-- START OF Provided data --
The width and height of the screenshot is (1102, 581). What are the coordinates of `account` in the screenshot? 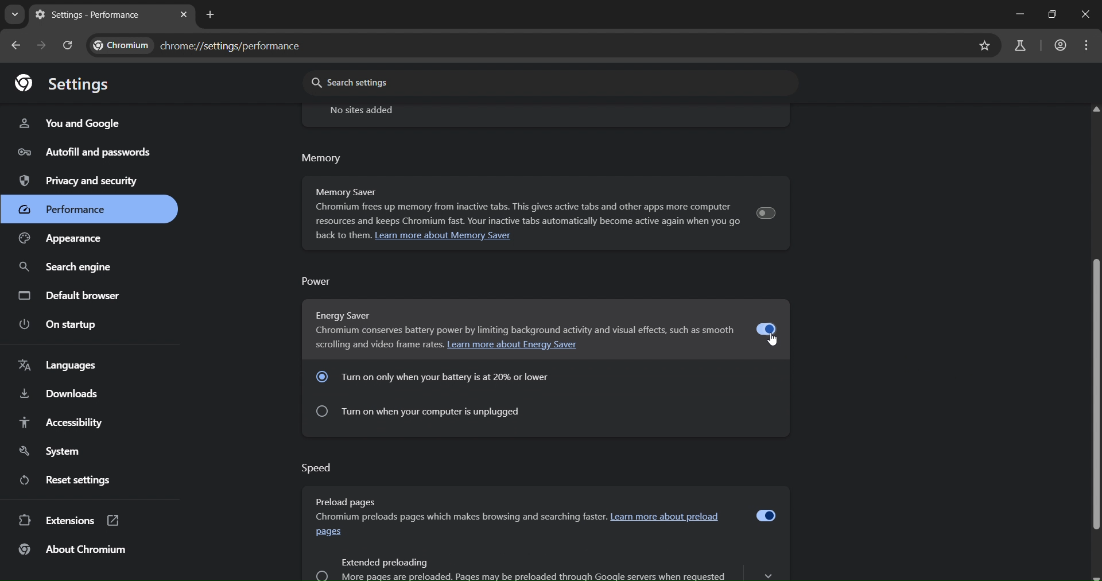 It's located at (1058, 46).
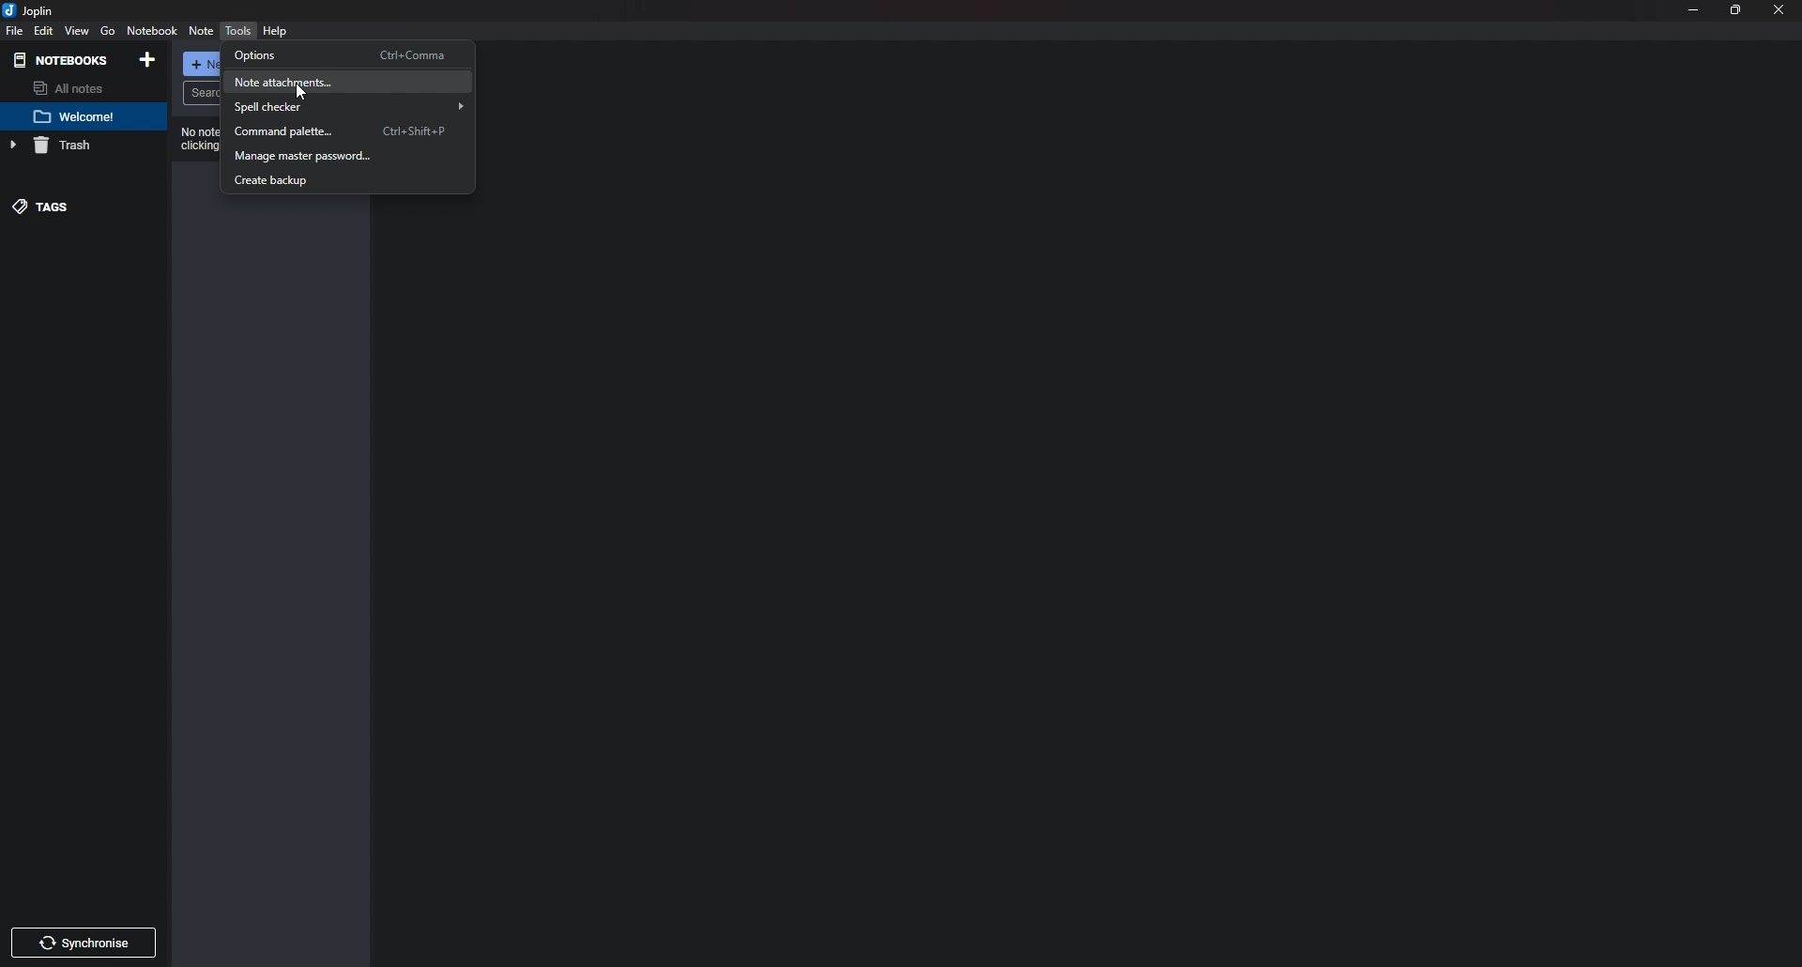 The image size is (1802, 967). I want to click on Add notebooks, so click(147, 59).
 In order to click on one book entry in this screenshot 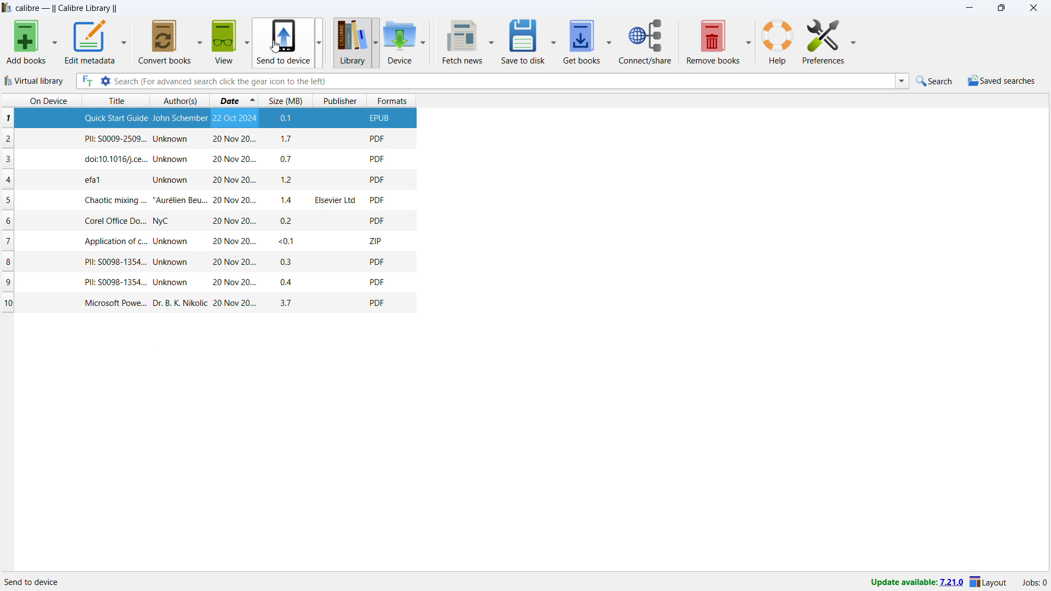, I will do `click(204, 180)`.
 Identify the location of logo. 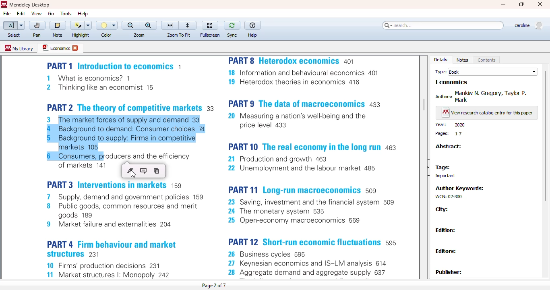
(4, 4).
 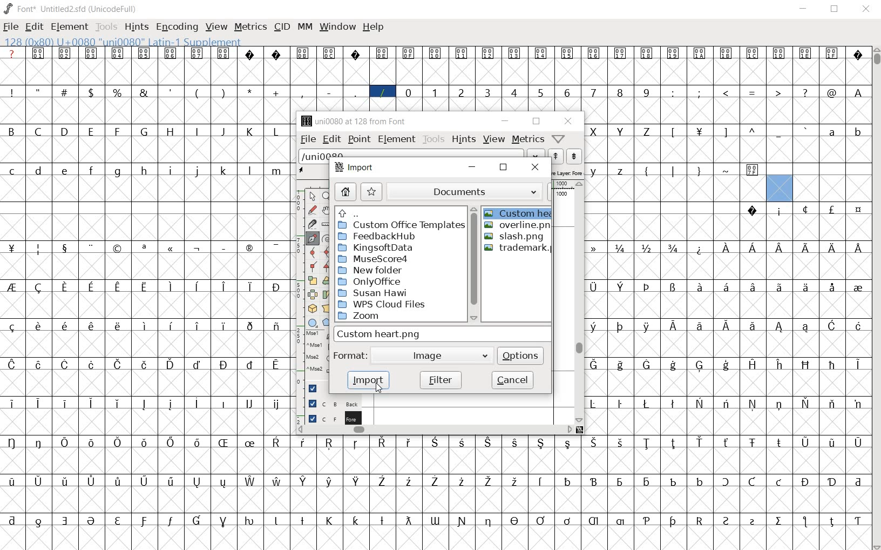 What do you see at coordinates (646, 172) in the screenshot?
I see `glyph` at bounding box center [646, 172].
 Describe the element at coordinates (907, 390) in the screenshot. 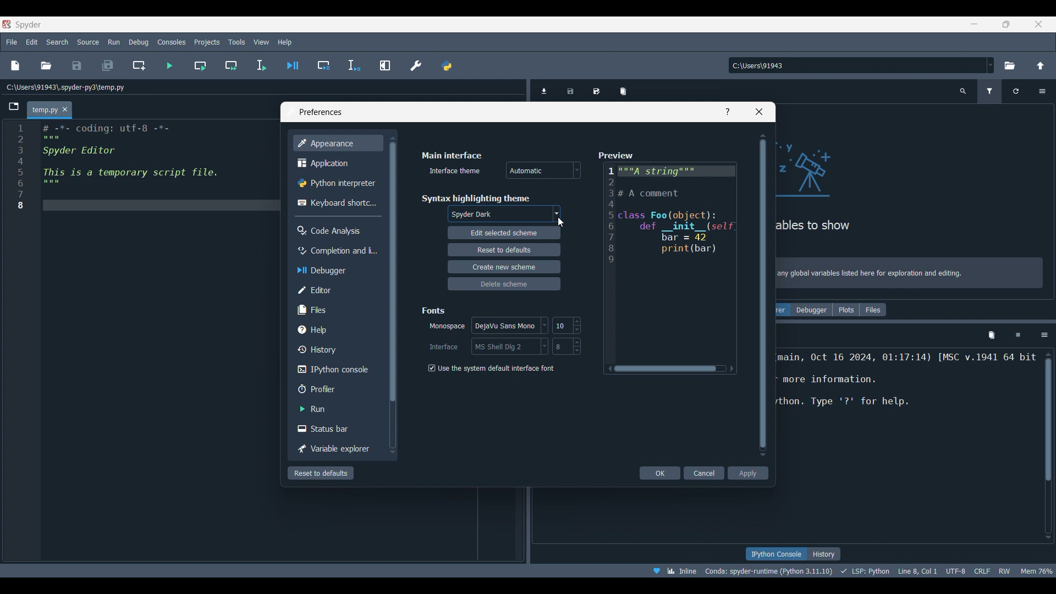

I see `ipython console pane` at that location.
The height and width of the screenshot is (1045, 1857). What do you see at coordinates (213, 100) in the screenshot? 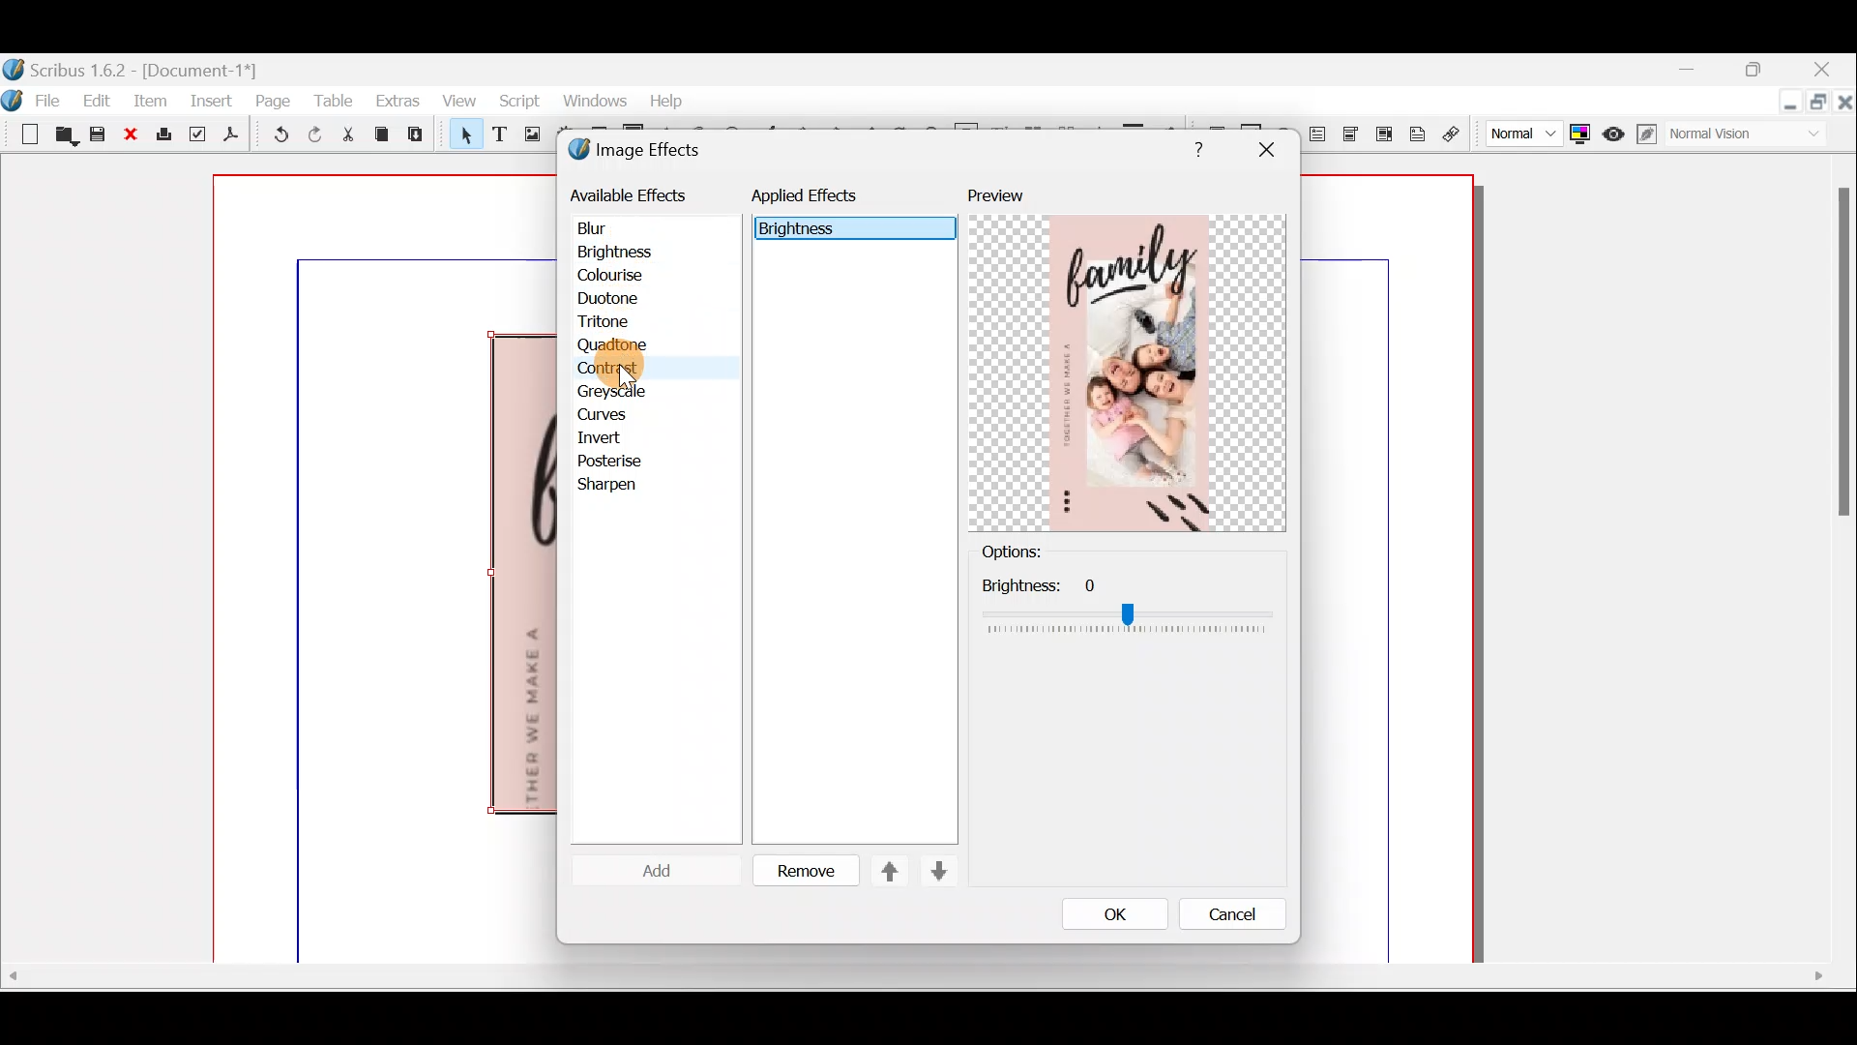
-- END OF Provided data --
→ What is being asked
Copy the entries exactly, from the line containing "Describe the element" through the end of the entries, including both ends. Leave the pictures out of your copy.

→ Answer to the exercise
 Describe the element at coordinates (907, 390) in the screenshot. 

I see `ipython console pane` at that location.
The height and width of the screenshot is (1045, 1857). What do you see at coordinates (213, 100) in the screenshot? 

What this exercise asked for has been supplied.